[Xapian-devel] Omega changes

Fri Dec 17 15:55:03 GMT 2004

On Fri, Dec 17, 2004 at 03:31:47PM +0000, Olly Betts wrote:

> The other function that --duplicates=ignore serves is to allow you to
> index documents which aren't all under the same directory.  For example,
> you could index "/var/www" -> "/", then loop through users and add in
> "/home/$USER/public_html" -> "/~$USER/".

If you get duplicates while doing that, you want to overwrite, not
ignore, because (in a normal Apache config, for instance), having
/var/www/~james/ will be ignored in favour of /home/james/public_html
(or whatever). So actually you want the reindex there. Although what
you actually want is not to put shadowed directories in your
DocumentRoot, because that's confusing and somewhat crazy :-)

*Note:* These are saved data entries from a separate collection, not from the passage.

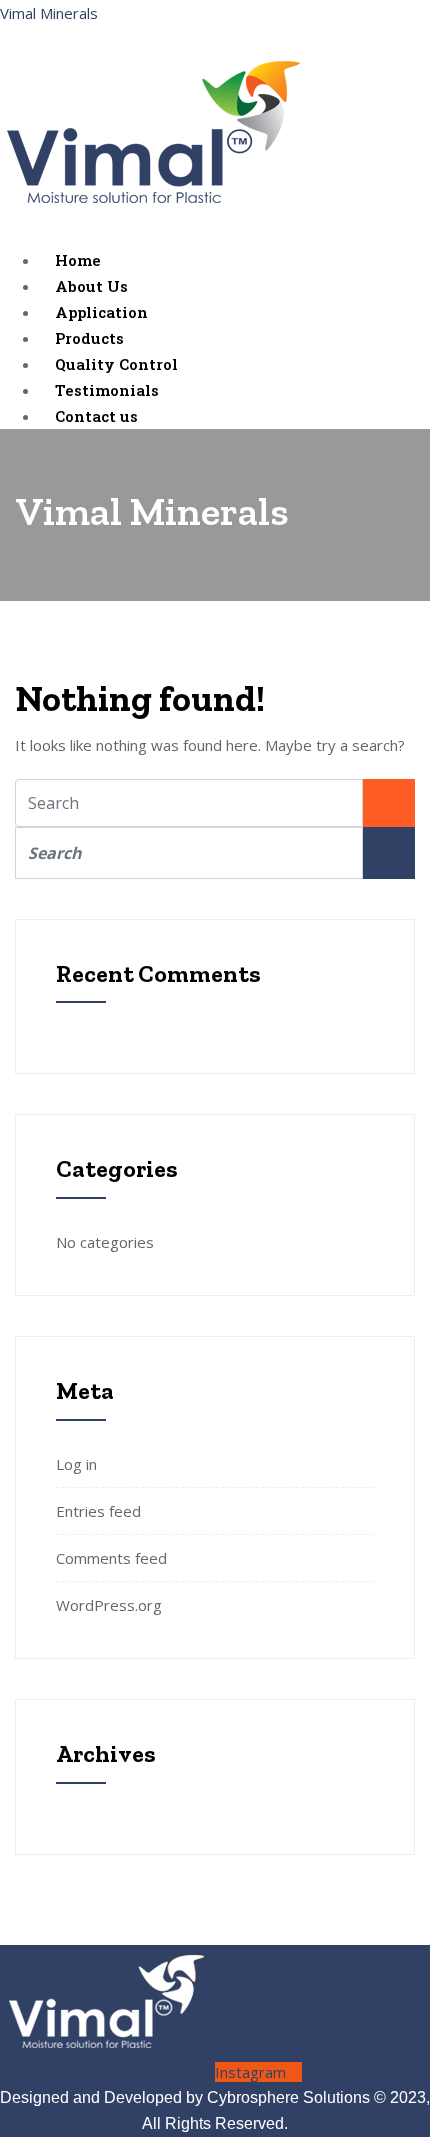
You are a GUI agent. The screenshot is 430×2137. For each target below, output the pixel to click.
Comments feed (111, 1558)
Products (89, 338)
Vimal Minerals (49, 13)
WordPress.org (109, 1605)
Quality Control (116, 364)
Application (101, 312)
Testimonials (107, 390)
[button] (215, 234)
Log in (76, 1464)
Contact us (96, 416)
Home (78, 260)
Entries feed (98, 1511)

Is there something else I'm missing?

> To be honest, I think this belongs in "omindex.conf".  That way it's
> much easier to update the database without slipping up - otherwise
> you really need a shell script to remember the sequence of actions
> for you.

Yeah, providing we can reindex bits of sites without needing
configuration files. I'm not a big fan of configuration files that
only have two or three options in them, to be honest. And if we have
to have them, let's provide a way of passing config directives on the
command line.

> If that's addressed, the only real reason to keep anything like
> "--duplicates=ignore" is it might be faster in the case where you know
> you've not modified any documents, only added (or removed) some.  Then
> you can save a call to stat and reading the document data (or a
> value) for each unchanged document.  It might be worth profiling
> that before removing this entirely.  If it is significant, then I'd
> suggest we provide an option to force omindex to assume an existing
> document won't be modified - but it should probably still delete it
> from the index if it isn't on disk (which is different to
> "--duplicates=ignore").

Yeek. I've just looked at the deletion code, and I'm not convinced it
works. It seems to delete everything it doesn't update, rather than
everything it doesn't find: in index_file() if dupes==DUPE_ignore and
it's a dupe, we just return, rather than setting updated[doc_id] (of
course, we don't get doc_id in the test, for speed, so that would be a
pain to do).

(We're relying on document IDs never being reused within a single
database, which I know is okay, but I can't find it documented
anywhere as being true, which it probably should be. Maybe I'm looking
in the wrong place - I'd expect a note in the WritableDatabase docs.)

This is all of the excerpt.